ROS-induced Nucleic Acid Damage
Wang, Yinsheng   
University of California Riverside, Riverside, CA, United States

Reactive oxygen species are induced by both endogenous and exogenous pathways and they can induce covalent modifications to DNA. The long-term objective of this application is to understand the biological implications of DNA damage induced by reactive oxygen species, and we have made significant progresses in the last funding cycle. In this renewal, we propose to determine the structures of new oxidative intrastrand crosslink lesions by NMR and mass spectrometry. We will also employ LC-MS/MS with the isotope-dilution method to quantify intrastrand crosslink lesions formed from ? radiation, Fenton reaction, and oxidants produced by activated human phagocytic cells. In addition, we are going to construct oligodeoxyribonucleotides harboring site-specifically incorporated oxidative DNA lesions and use them as substrates for in-vitro replication studies.
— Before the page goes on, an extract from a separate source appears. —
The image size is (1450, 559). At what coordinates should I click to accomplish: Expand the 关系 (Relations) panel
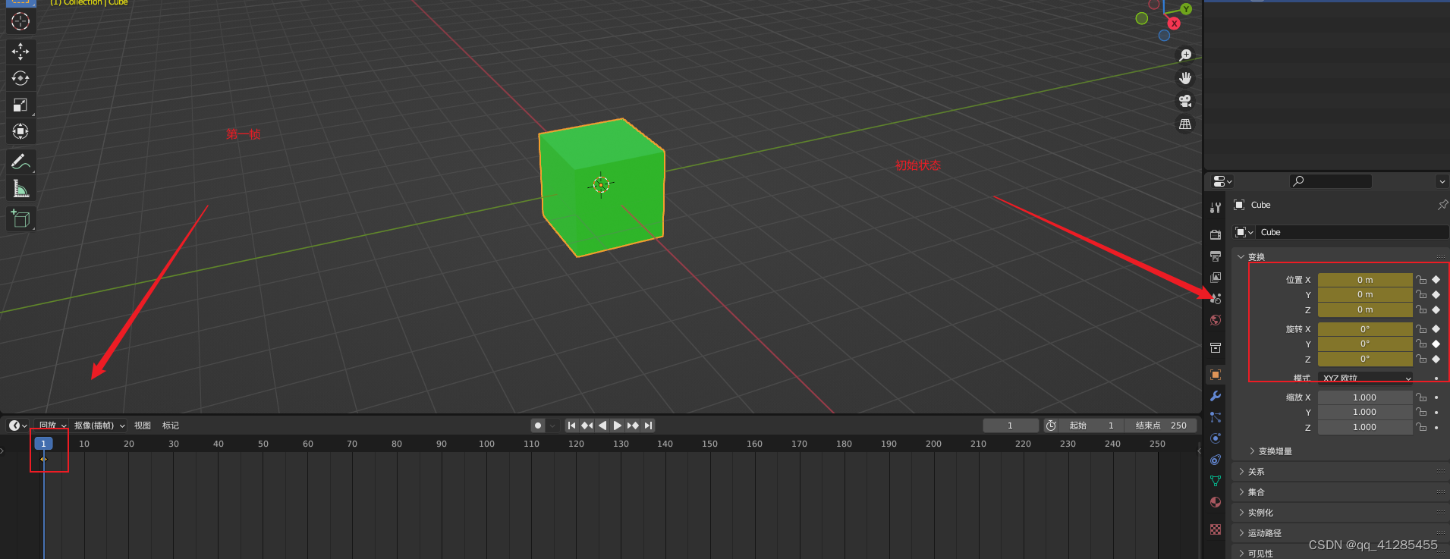click(x=1257, y=472)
We will also insert these oxidative lesions DNA into single- and double-stranded shuttle vectors, allow them to propagate in bacterial and human cells, and identify and quantify the replication products by employing a newly developed mass spectrometric assay. Furthermore, we are going to examine how 6-thio-2'-deoxyguanosine and its oxidation/methylation products perturb the methylation of cytosine residues at CpG site and affect the binding of DNA to methyl-CpG binding proteins. The outcome of the proposed research will provide significant new knowledge about the biological consequences of nucleic acid damage induced by reactive oxygen species and it may also lead to the discovery of novel mechanisms for the cytotoxic effects of 6-thioguanine and its analogs, which are commonly prescribed anticancer and immunosuppressive drugs.

Public Health Relevance

The focus of this proposal is to identify and quantify DNA damage products induced by reactive oxygen species (ROS) and to examine how these DNA lesions are replicated in cells. The outcome of the proposed research will improve significantly our understanding of the implications of ROS exposure in human diseases. It may also lead to the discovery of novel biomarkers for monitoring the human exposure toward ROS.